Well, if one is able to keep track of deals from multiple websites, the mail, personal contact with physicians, and international comparisons, I'm not entirely sure why turning to a website as a single source of information should be that difficult. Certainly I can understand that government intervention has created a bit of a hydra here, when there are certainly more efficient ways to shift the price of drugs off of seniors to somewhere else, but compared to the adhoc method Mrs. Fruhling and others were resorting to before, isn't this at least a marginal improvement by way of reduced transaction costs?

May 10, 2004

Thomas Sowell on Price vs. Cost

By Kevin

Sometimes all you can do is link and quote:

The difference between prices and costs is not just a fine distinction made by economists.

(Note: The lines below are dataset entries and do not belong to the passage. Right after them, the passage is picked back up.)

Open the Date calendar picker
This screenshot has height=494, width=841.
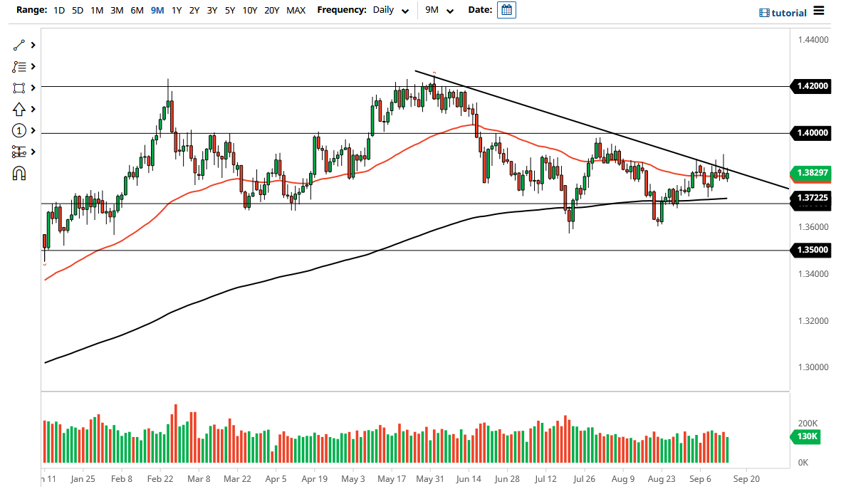pyautogui.click(x=506, y=10)
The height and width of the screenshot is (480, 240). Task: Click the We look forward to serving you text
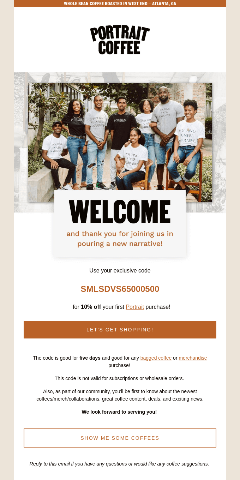(119, 412)
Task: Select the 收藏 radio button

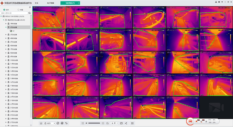Action: point(18,9)
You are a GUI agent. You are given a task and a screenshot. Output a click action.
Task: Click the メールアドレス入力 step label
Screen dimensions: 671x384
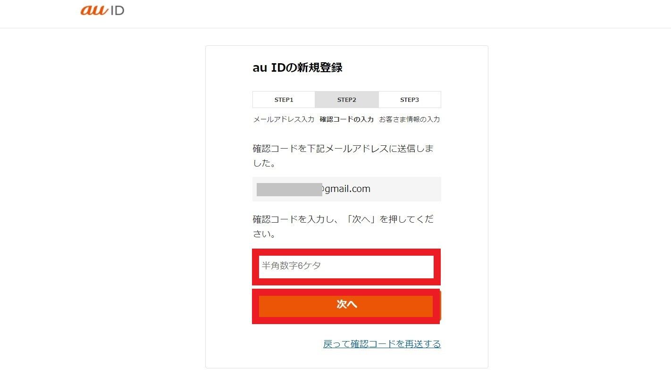coord(284,119)
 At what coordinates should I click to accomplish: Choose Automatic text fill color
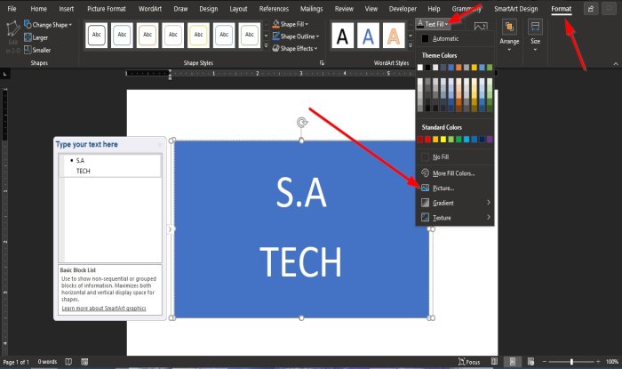445,39
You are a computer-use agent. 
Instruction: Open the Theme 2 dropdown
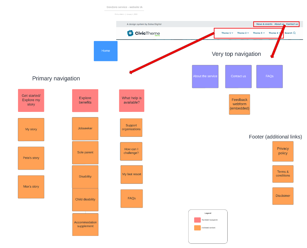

Prices are what pay for costs -- and if they do not pay enough to cover the costs, then centuries of history in countries around the world show that the supply is going to decline in quantity or quality, or both. In the case of medical care, the supply is a matter of life and death...

When politicians talk about "bringing down the cost of medical care," they are not talking about reducing any of these costs by one cent. They are talking about forcing prices down through one scheme or another.

All the existing efforts to control the rising expenses of medical care -- whether by government, insurance companies, or health maintenance organizations -- are about holding down the amount of money they have to pay out, not about reducing any of the real costs...

For political purposes, what "bringing down the cost of medical care" means is some quick fix that will win votes at the next election, regardless of what the repercussions are thereafter.

Reform=Nationalization

By Bob

Saw this article over here. In a plan being put together by Australian states premiers that would appearantly put all schools under the control of government bureaucracy and create a new one for national healthcare, they are calling it reform when it really is nationalization. It is unclear from the article if it would include private healthcare in the proposal, it's implied, but I don't want to make that assertion. When they say,

" they want families to be "enrolled" with a selected GP or health clinic for life."

you can't be too encouraged on that front. The main points:


• Replacing COAG with a stronger and more influential Council of the Australian Federation.

• Creating a new public education system which would include not only government schools but also Catholic and independent schools.

• Encouraging greater integration of the health sector with less duplication and more services tailored specifically to meet patients' needs.

• Forming new national bureaucracies to reform and run the health and education sectors.


It is only a working paper of the Australian states premiers, but is worth watching in the run-up to the general election. I somehow doubt this women would be for such a plan:

A WOMAN who was told she'd had a partial miscarriage saved her unborn baby's life by getting a second opinion.

Toowoomba Hospital doctors told Sherri Ann Buchanan on April 28 she had had an incomplete miscarriage and booked her in for a curette the next day to remove the remains of the fetus.

After waiting for about five hours for the surgery, Miss Buchanan, 20, said "it didn't feel right" so she left and sought advice from her GP.

The mother-of-one, who is almost four months pregnant, said her doctor referred her to a private clinic and an ultrasound showed her baby was alive and healthy.

"I couldn't believe it. I just broke down," Miss Buchanan said.

It could be worse, my friend's sister had her baby die in the womb and they didn't notice for six weeks. The amazing thing is they did tests during that time. The fine hospital who did such a thing was Northwestern Memorial in Chicago(the lawsuit was settled some time ago, it damn near killed her). There could be incompetence by both private and public healthcare providers, but it seams that the latter was lacking in resources for the public(which seems implied in the article) hospital the Austrlian women went for her needs.